C’est peut-être là le secret de toute bonheur en famille. L’insertion entre nos deux récits du texte de St Jean souligne notre famille la plus vaste, la famille humaine, une famille divine : Dieu est le Père, le Fils est l’aîné d’une multitude de frères que l’Esprit rassemble dans la foi et l’amour. C’est là où le commandement de Jésus « Aimez-vous les uns les autres » dépasse celui de l’Ancien Testament « Aime ton prochain comme toi-même ». Alors les préoccupations étaient d’offrir des sacrifices, Jésus n’en parlera jamais, il n’enverra pas ses disciples au Temple offrir des sacrifices, il leur dira. « Lavez-vous les pieds les uns les autres…Soyez les serviteurs les uns des autres ».

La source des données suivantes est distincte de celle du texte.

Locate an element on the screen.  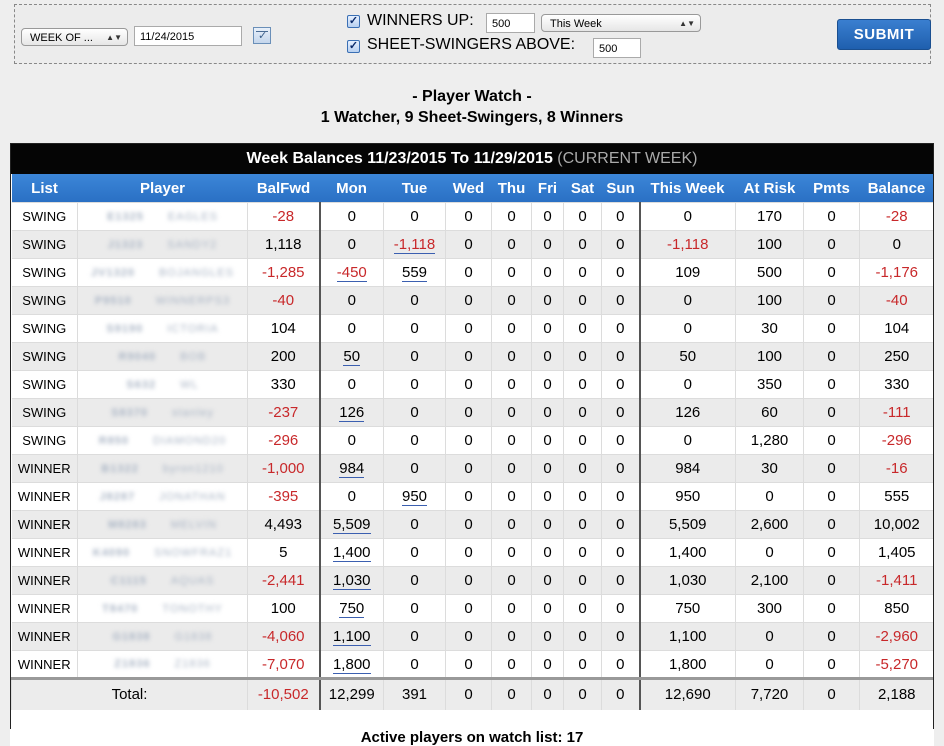
column-header: At Risk is located at coordinates (770, 188).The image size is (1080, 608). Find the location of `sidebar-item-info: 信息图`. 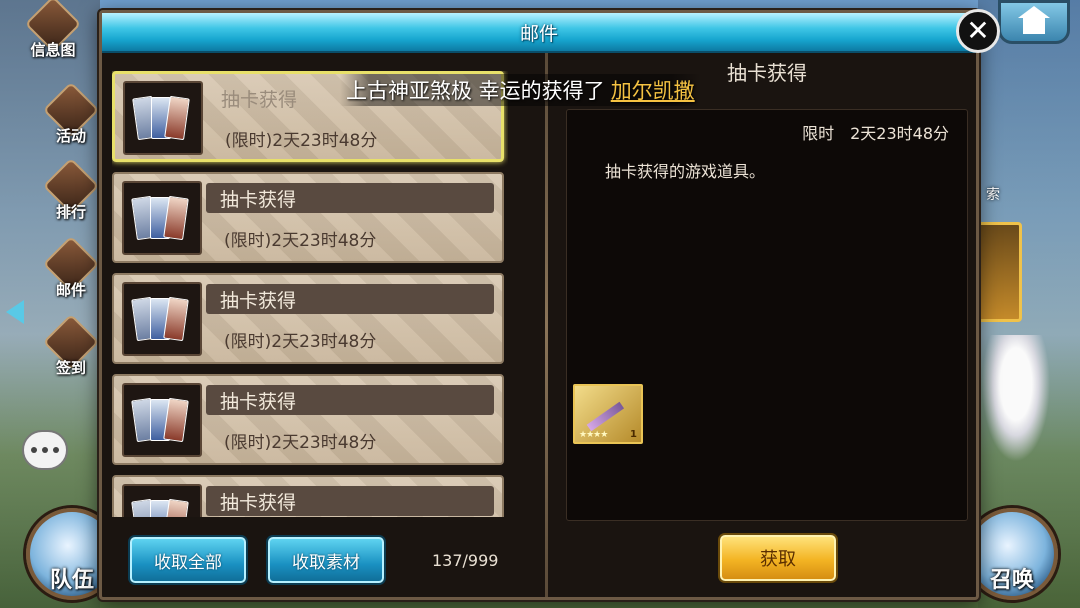

sidebar-item-info: 信息图 is located at coordinates (53, 31).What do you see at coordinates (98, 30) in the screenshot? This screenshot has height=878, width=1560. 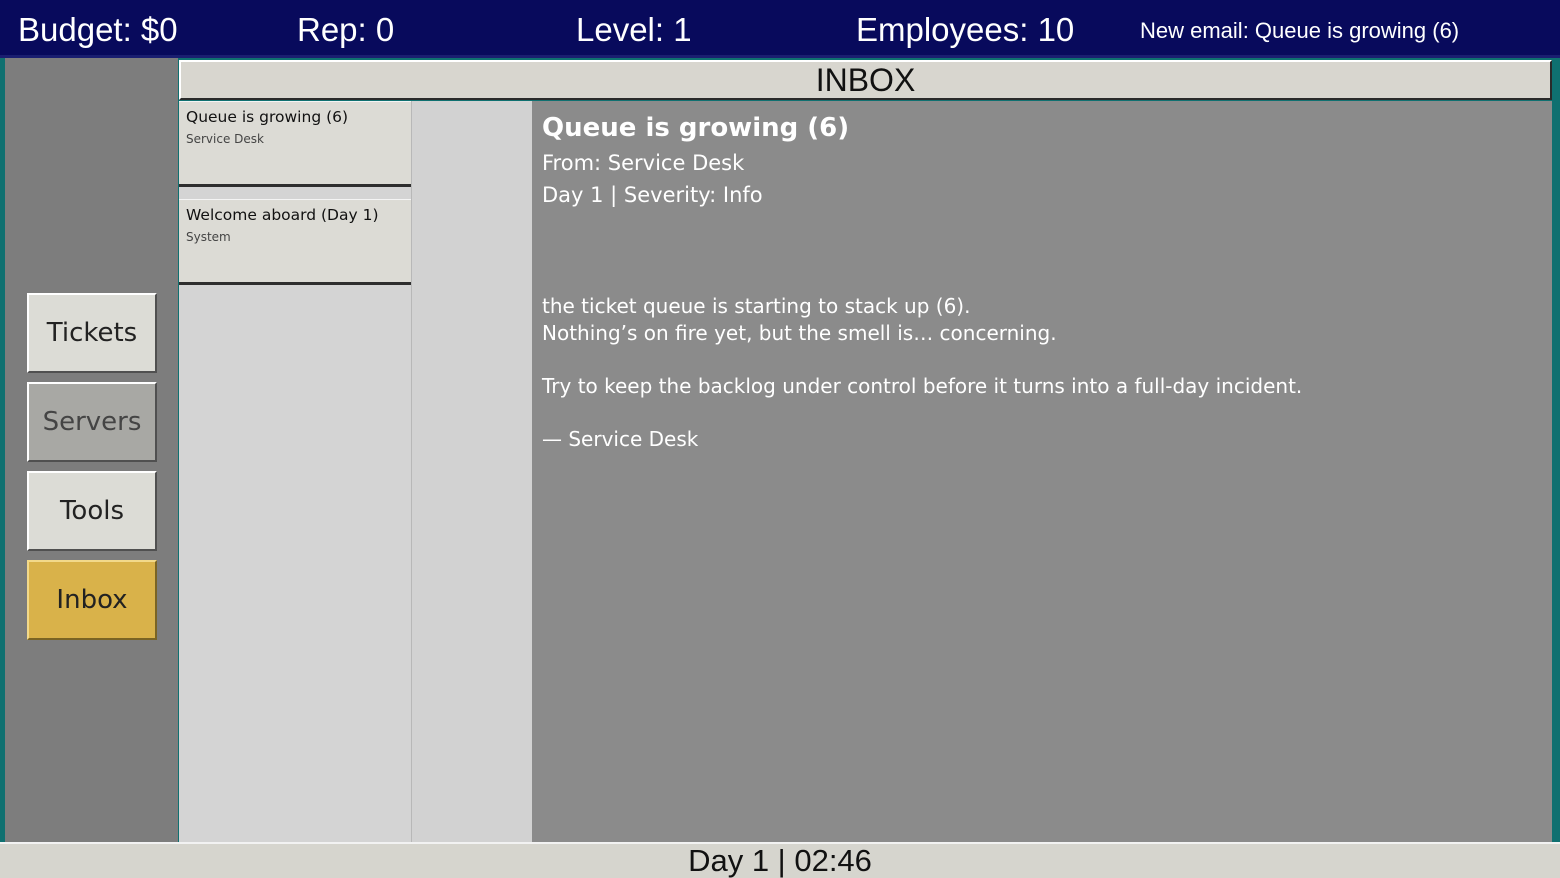 I see `budget-display: Budget: $0` at bounding box center [98, 30].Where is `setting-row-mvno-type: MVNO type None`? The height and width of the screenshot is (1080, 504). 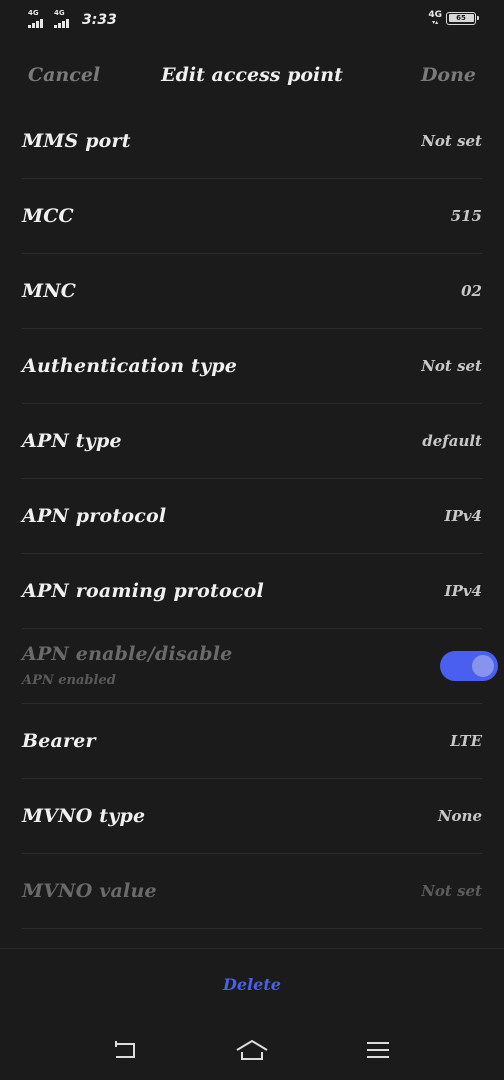 setting-row-mvno-type: MVNO type None is located at coordinates (252, 816).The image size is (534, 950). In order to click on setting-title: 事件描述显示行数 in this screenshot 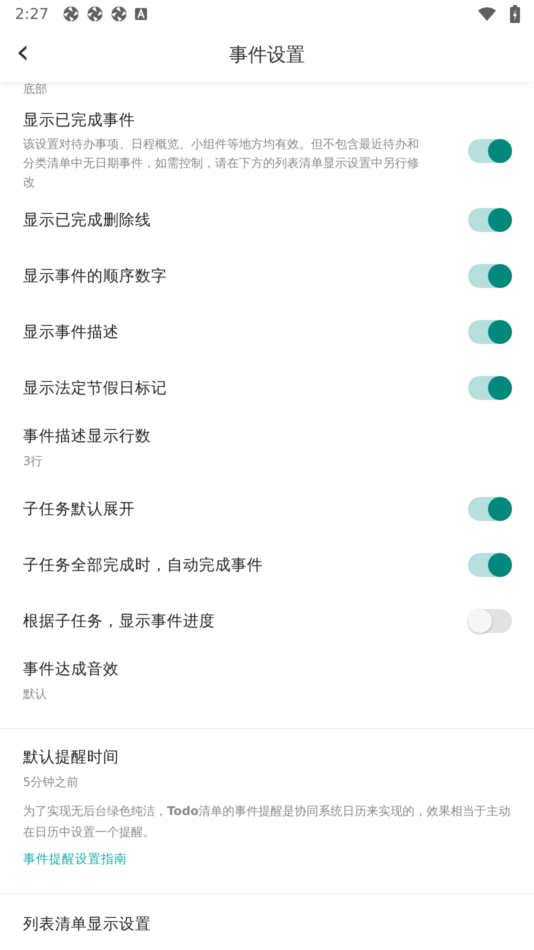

C’est certes exigeant comme un sentier de montagne, mais c’est un long cheminement. Pour Jésus , Il s’est passé vingt ans entre ces deux évènements, vingt ans de vie silencieuse et d’attention aux affaires de son Père et de croissance, pas seulement en taille mais aussi en sagesse et en grâce, sous le regard des hommes, mais aussi de Dieu. Et ce doit bien être aussi le nôtre. Le texte de St Jean est bien à sa place avant cet évangile : Mes bien-aimés, voyez comme il est grand l’amour dont le Père nous a comblés : dès maintenant nous sommes ses enfants : or voici son commandement : avoir foi en son Fils Jésus-Christ et nous aimer les uns les autres.